Jack wrapped the scarf around his neck and blundered out of the room. Jack knew about the second staircase. All his life he had wondered if the house with two sets of stairs was his invention. There had been no one to ask. He stopped: suddenly he pictured seeing the man called Uncle Tony talking to the boy called Simon by the gate in his secret garden at school. He had kept very quiet so they did not see him; but then perhaps that was a dream.

He glided along the passage, the scarf – the last sign – caressing his skin. He did not feel sick.

The door beneath the main staircase opened and a man came out into the hall, his shadow enormous and then diminishing when he reached the front door. He paused at the foot of the stairs.

Ivan Challoner left his father’s surgery, satisfied that everything was in order for his patient.
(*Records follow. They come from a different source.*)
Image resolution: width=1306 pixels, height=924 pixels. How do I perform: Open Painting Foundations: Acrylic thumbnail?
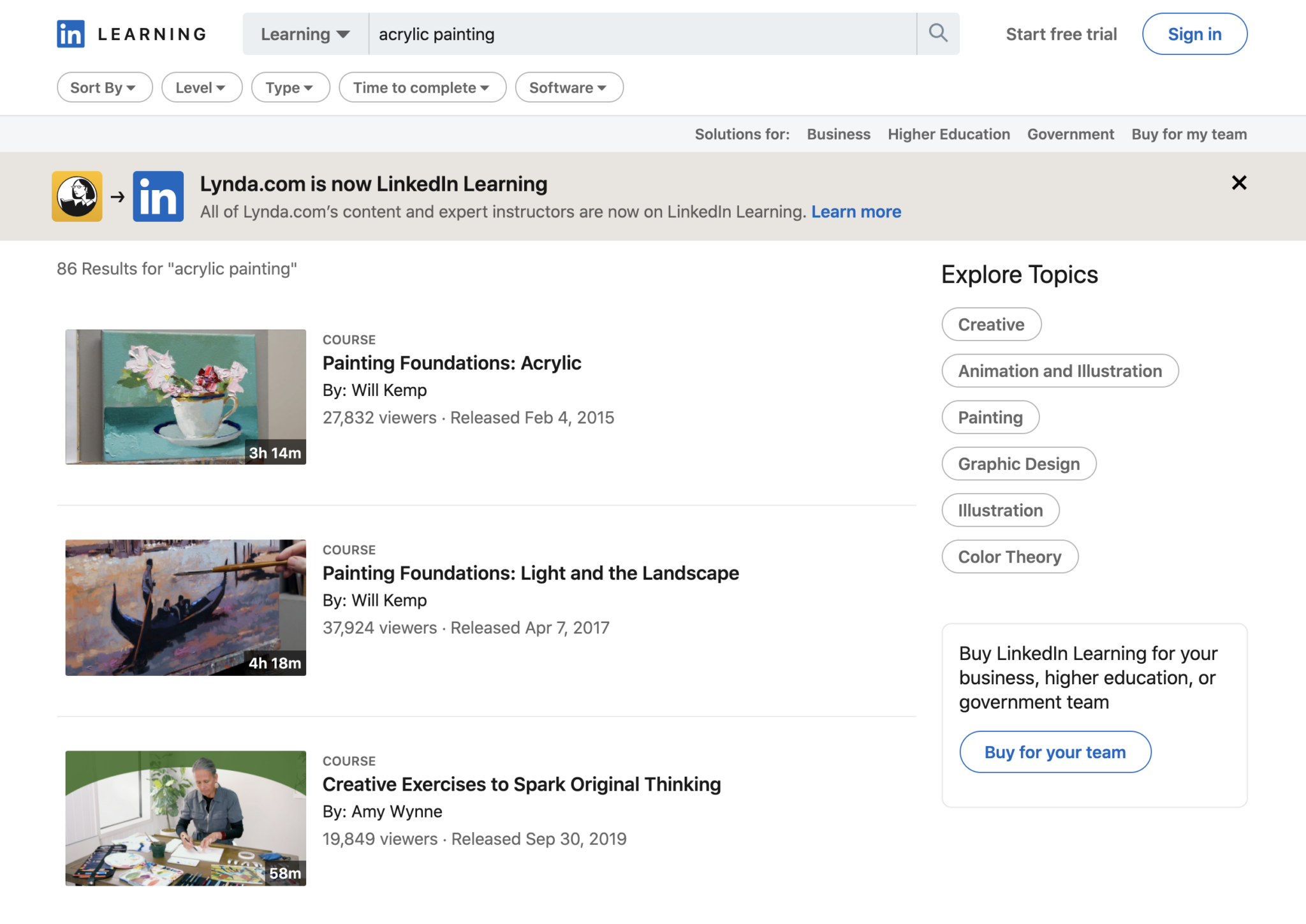click(x=186, y=397)
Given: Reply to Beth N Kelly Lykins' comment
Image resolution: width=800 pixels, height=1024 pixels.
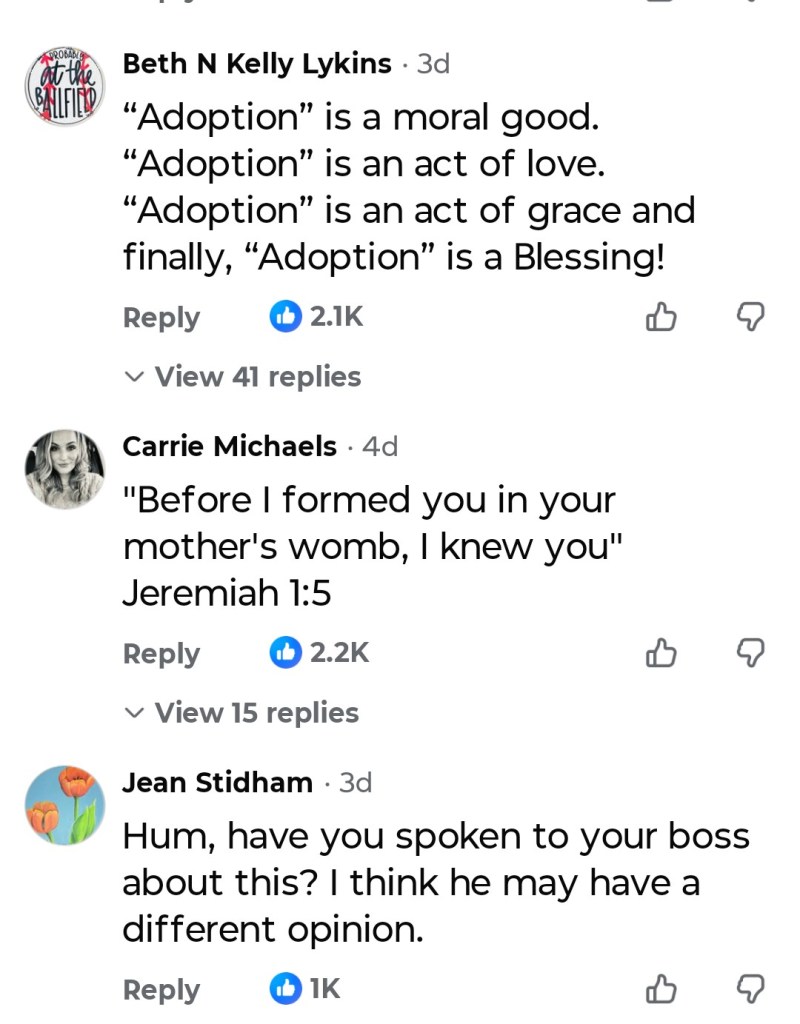Looking at the screenshot, I should coord(161,318).
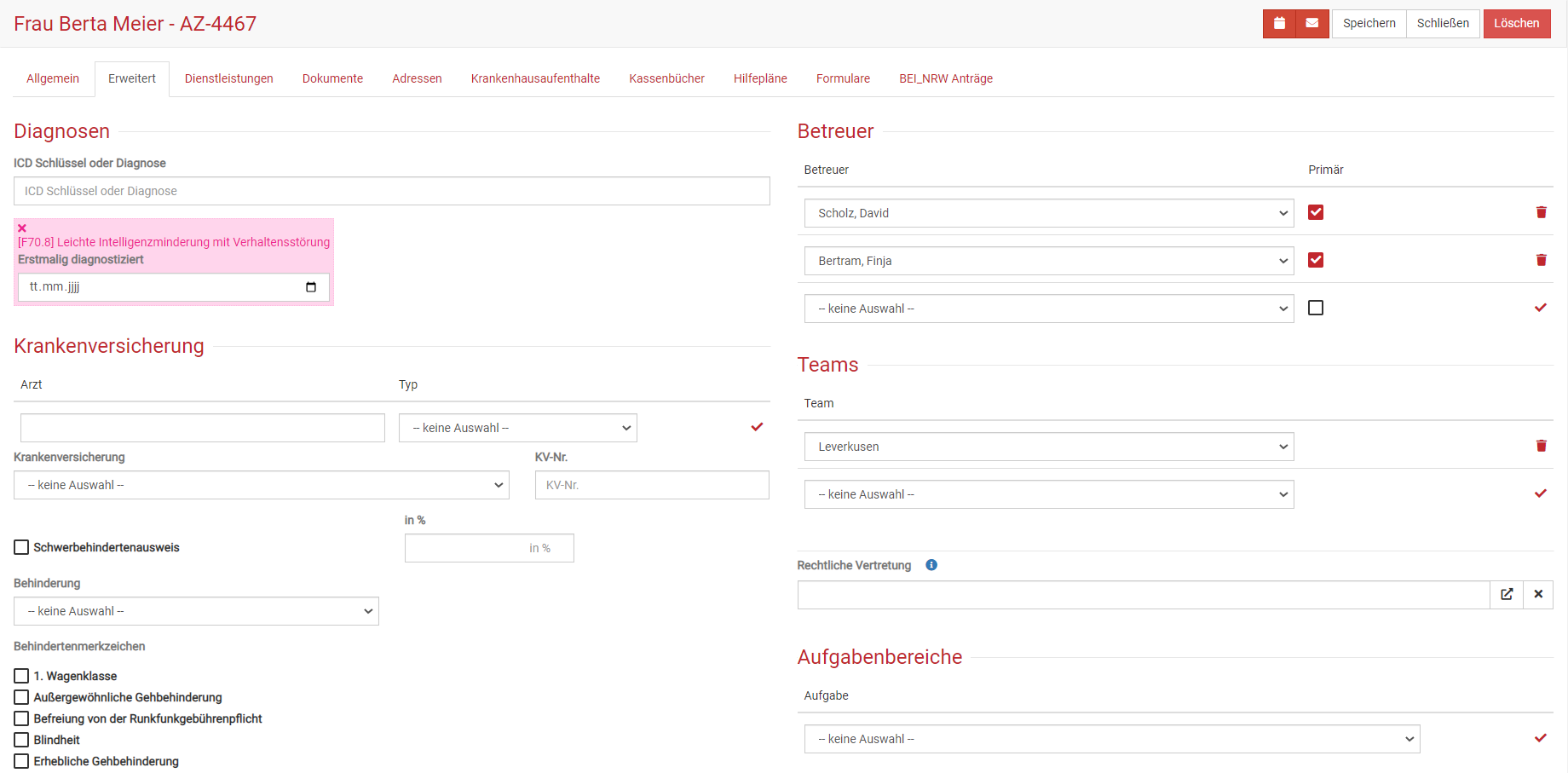This screenshot has height=773, width=1568.
Task: Clear Rechtliche Vertretung with x icon
Action: pos(1538,595)
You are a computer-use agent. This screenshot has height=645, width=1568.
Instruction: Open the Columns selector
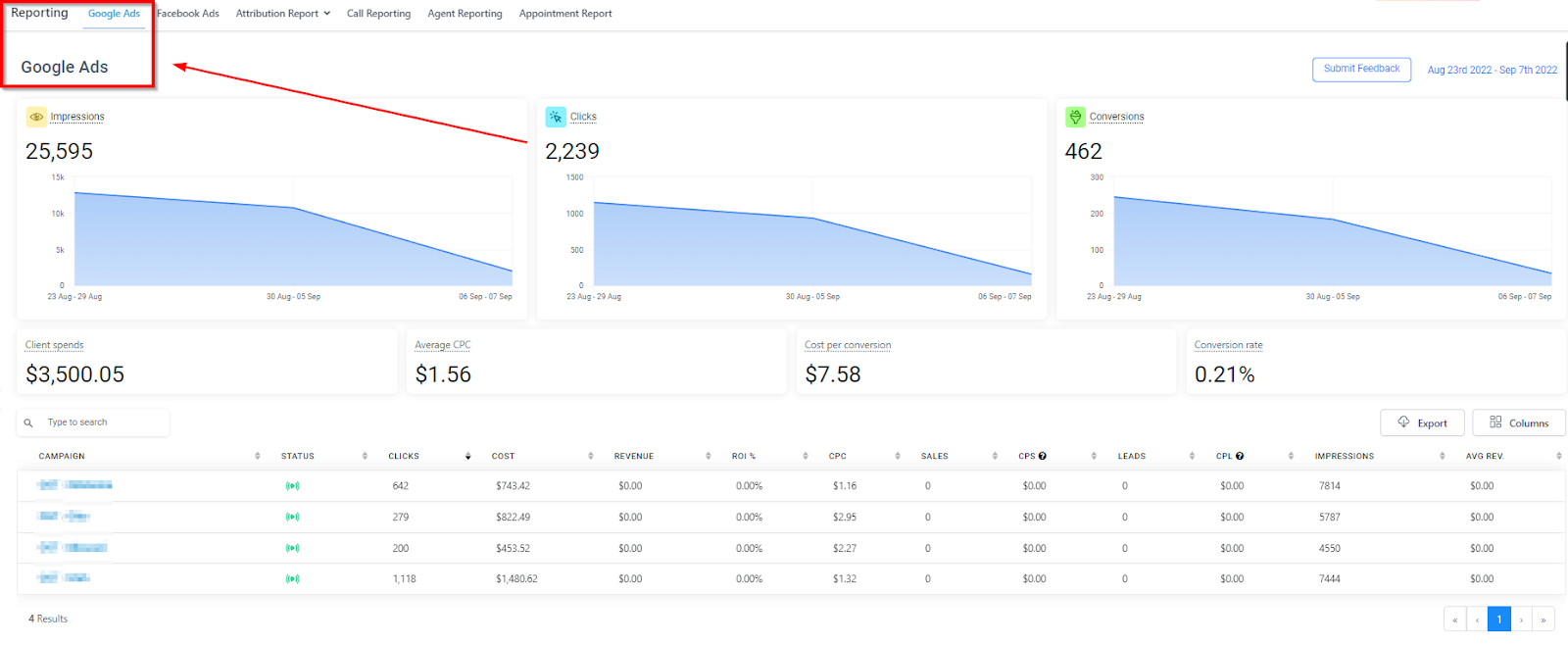(1519, 422)
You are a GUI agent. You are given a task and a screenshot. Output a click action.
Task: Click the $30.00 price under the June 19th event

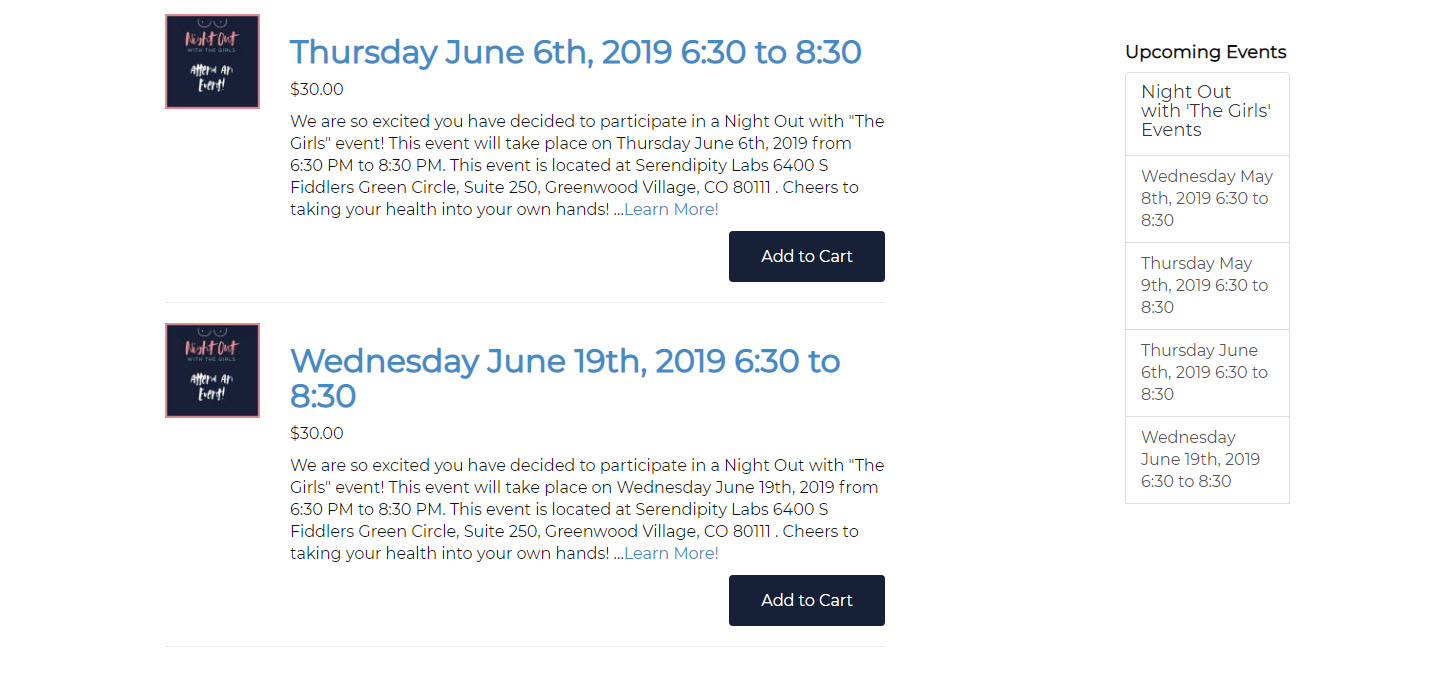click(317, 433)
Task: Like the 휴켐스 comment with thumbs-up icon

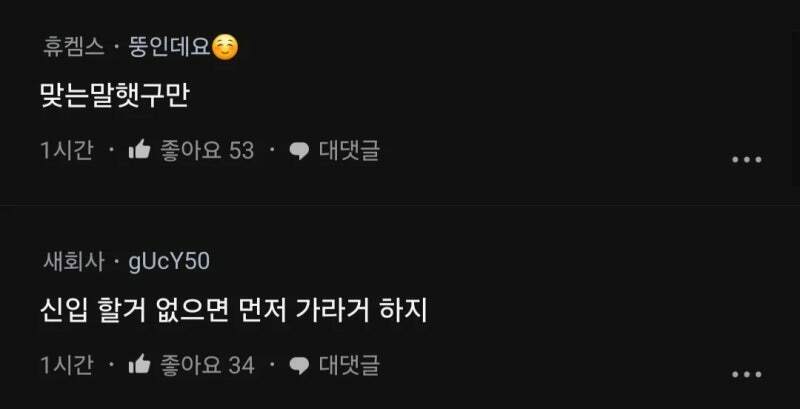Action: [139, 151]
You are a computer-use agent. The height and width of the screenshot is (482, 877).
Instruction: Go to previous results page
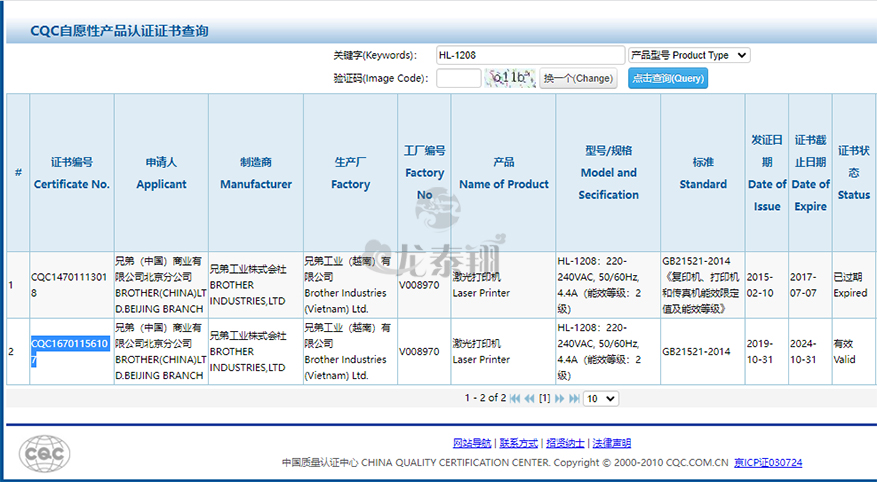pyautogui.click(x=529, y=398)
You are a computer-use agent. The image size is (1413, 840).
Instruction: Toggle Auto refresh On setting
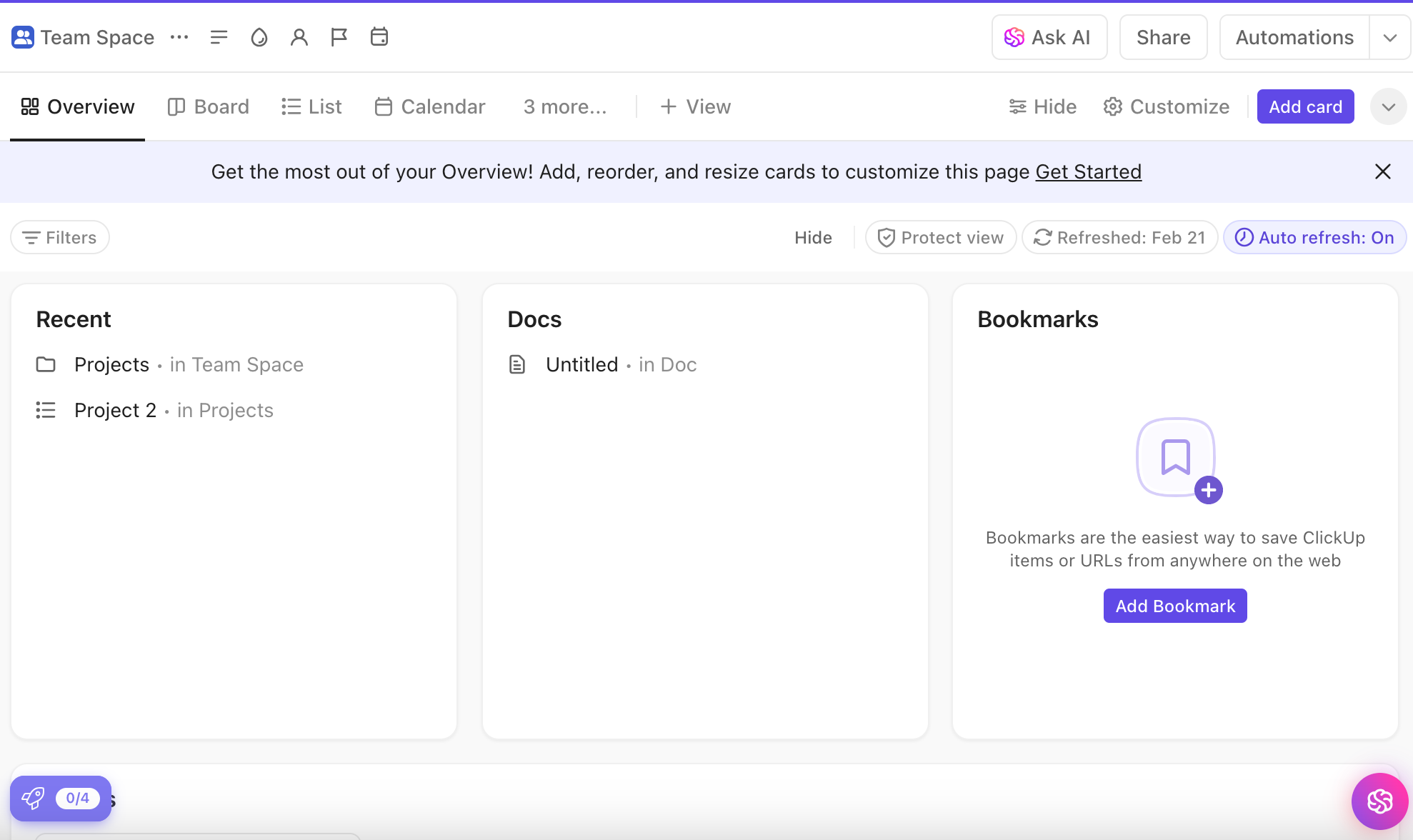[1314, 237]
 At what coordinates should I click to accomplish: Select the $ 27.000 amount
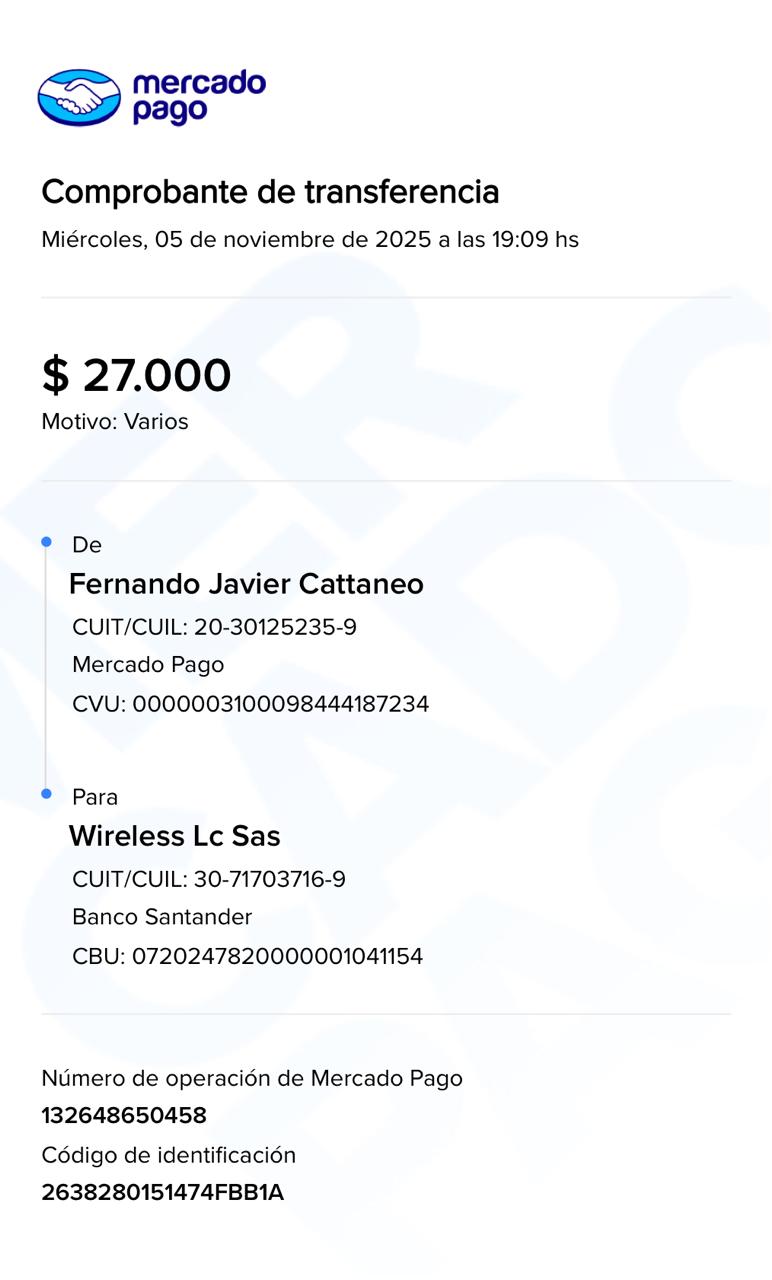click(x=136, y=375)
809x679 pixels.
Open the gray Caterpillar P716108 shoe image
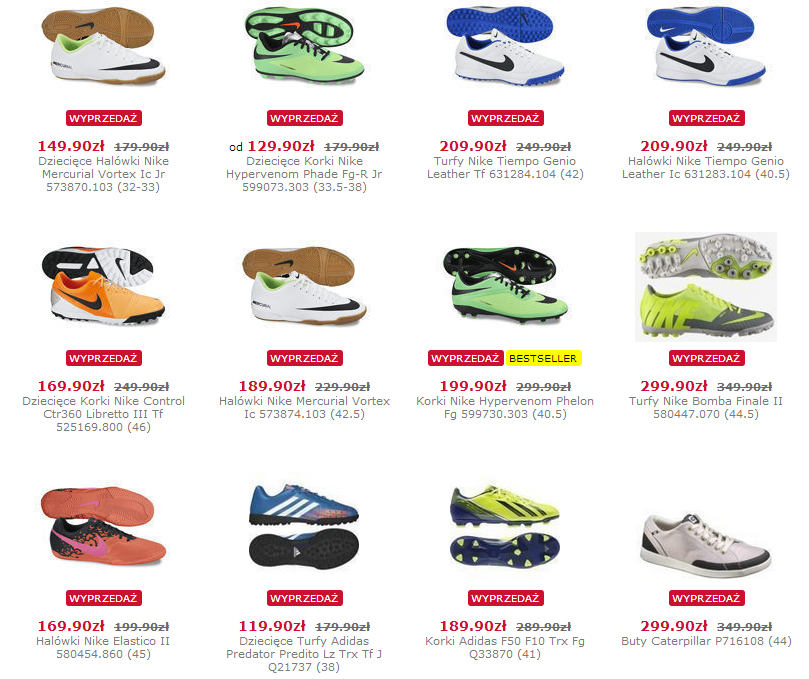706,546
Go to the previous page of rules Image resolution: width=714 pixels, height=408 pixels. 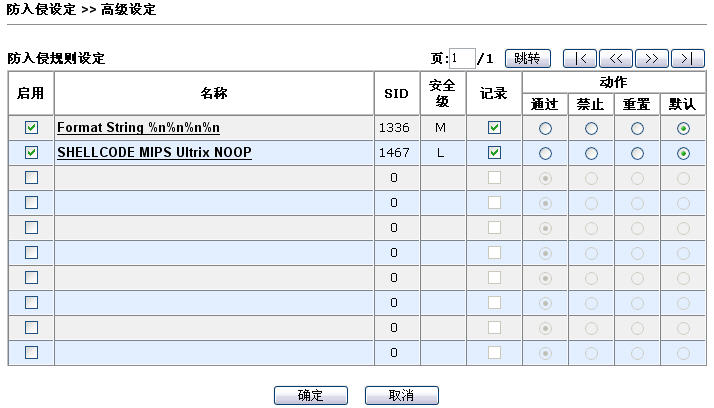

He trusted Stella would come and that his treatment would be effective. He put a kettle on for tea. Kate liked chamomile at this time of night. He unhooked two cups, deciding he would join her. There were drops of water on the floor and he presumed some had splashed when he filled the kettle. He stopped. They were not by the sink and were not splashes; they were footprints. They led to the cloakroom where the bulb was low wattage but enough for him to make out that the trail started by the back door.

Someone was here.

Kate. He must make sure she was unharmed. It was then that a nasty idea came to him: Kate had not expected him tonight and she had let someone into their house. He went swiftly along the passage to the hall – and froze.

Kate Rokesmith was standing on the landing, her hair framing her face. The scarf he had given her for her birthday was arranged around her neck in elegant folds, pale moonlight highlighting the fine green threads. Slowly, gracefully, she descended the staircase.

The kettle came to the boil, the whistle rose to an urgent hoot like a child hurtling through a subway tunnel, pretending to be a train.

The piercing sound hurt Ivan’s ears.

66

Monday, 24 January 2011

Stella found the van by the church, the driver’s door hanging open. The new Clean Slate logo showed up in bad visibility; she hoped Jack had been able to bear the green. Where was he?

She slewed Terry’s car beside the van and jumped out. She stumbled down the lane past the church; she nearly missed a track to the right because a hedge jutted out, obscuring the entrance. There were no houses. After ten yards she saw the dark hulk of a barn and directed the torch at it: the light barely reached but she could see great cylindrical hay bales piled to the roof. Jack was not here.